It's a novel idea, using light diffracted through numerous plates instead of electrons. And to some, it might seem a little like replacing a computer with an abacus, but researchers at UCLA have high hopes for their quirky, shiny, speed-of-light artificial neural network.

Coined by Rina Dechter in 1986, Deep Learning is one of the fastest-growing methodologies in the machine learning community and is often used in face, speech and audio recognition, language processing, social network filtering and medical image analysis as well as addressing more specific tasks, such as solving inverse imaging problems.

Traditionally, deep learning systems are implemented on a computer to learn data representation and abstraction and perform tasks, on par with – or better than – the performance of humans. However the team led by Dr. Aydogan Ozcan, the Chancellor's Professor of electrical and computer engineering at UCLA, didn't use a traditional computer set-up, instead choosing to forgo all those energy-hungry electrons in favor of light waves. The result was its all-optical Diffractive Deep Neural Network (D2NN) architecture.

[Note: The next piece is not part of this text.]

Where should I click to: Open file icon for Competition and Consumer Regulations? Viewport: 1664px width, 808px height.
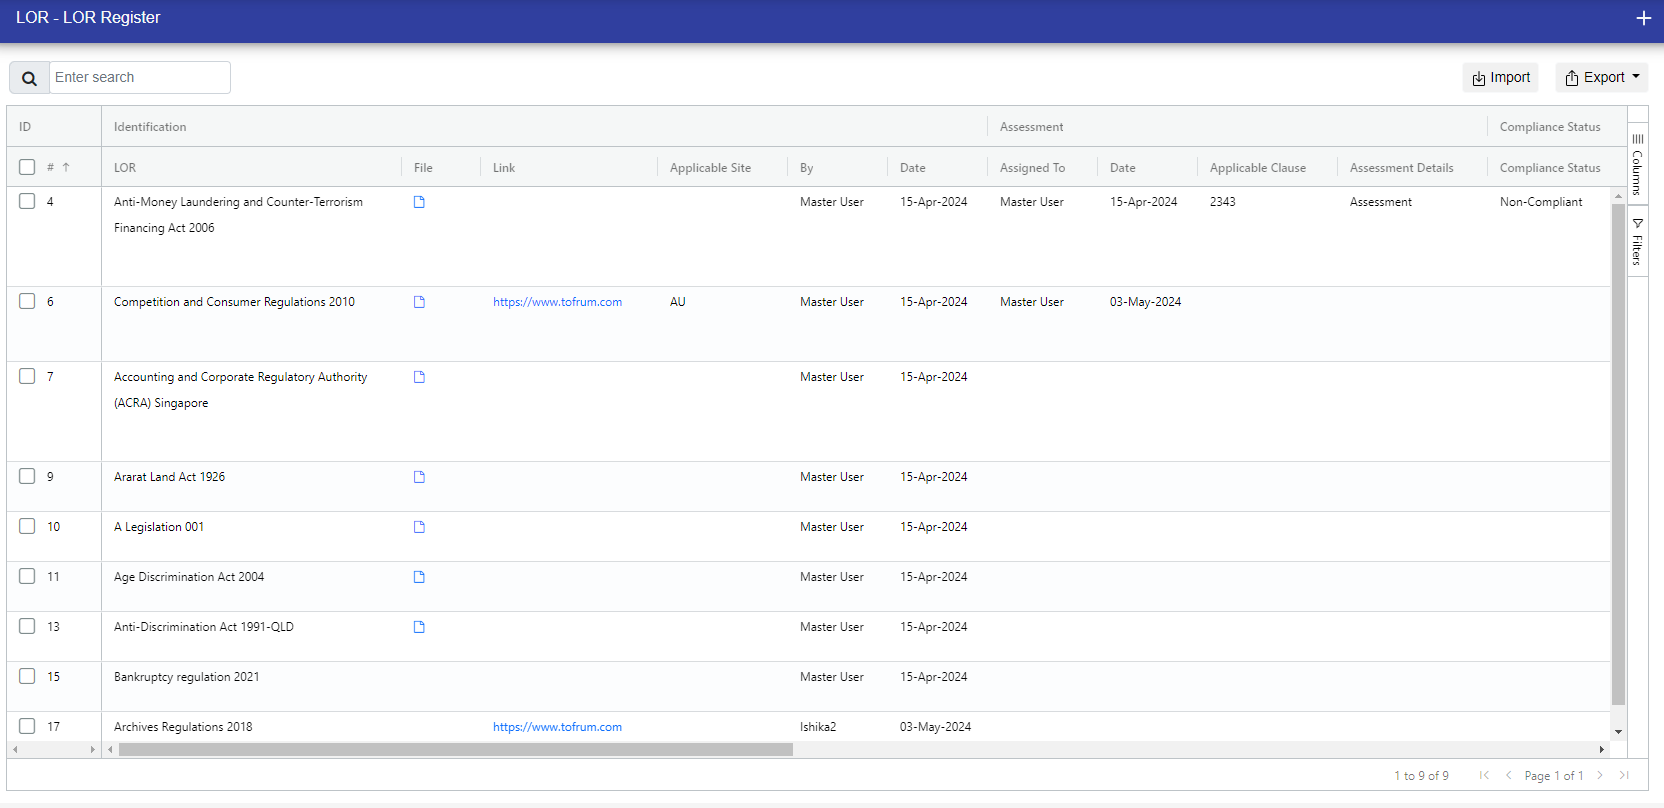coord(419,302)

The setup uses 3D-printed translucent sheets, each with thousands of raised pixels, which deflect light through each panel in order to perform set tasks. By the way, these tasks are performed without the use of any power, except for the input light beam.

The UCLA team's all-optical deep neural network – which looks like the guts of a solid gold car battery – literally operates at the speed of light, and will find applications in image analysis, feature detection and object classification. Researchers on the team also envisage possibilities for D2NN architectures performing specialized tasks in cameras. Perhaps your next DSLR might identify your subjects on the fly and post the tagged image to your Facebook timeline.

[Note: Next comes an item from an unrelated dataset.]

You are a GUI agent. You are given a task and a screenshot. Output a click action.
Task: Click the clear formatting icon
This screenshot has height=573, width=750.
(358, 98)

"Using passive components that are fabricated layer by layer, and connecting these layers to each other via light diffraction created a unique all-optical platform to perform machine learning tasks at the speed of light," said Dr. Ozcan.

For now though, this is a proof of concept, but it shines a light on some unique opportunities for the machine learning industry.

The research has been published in the journal Science.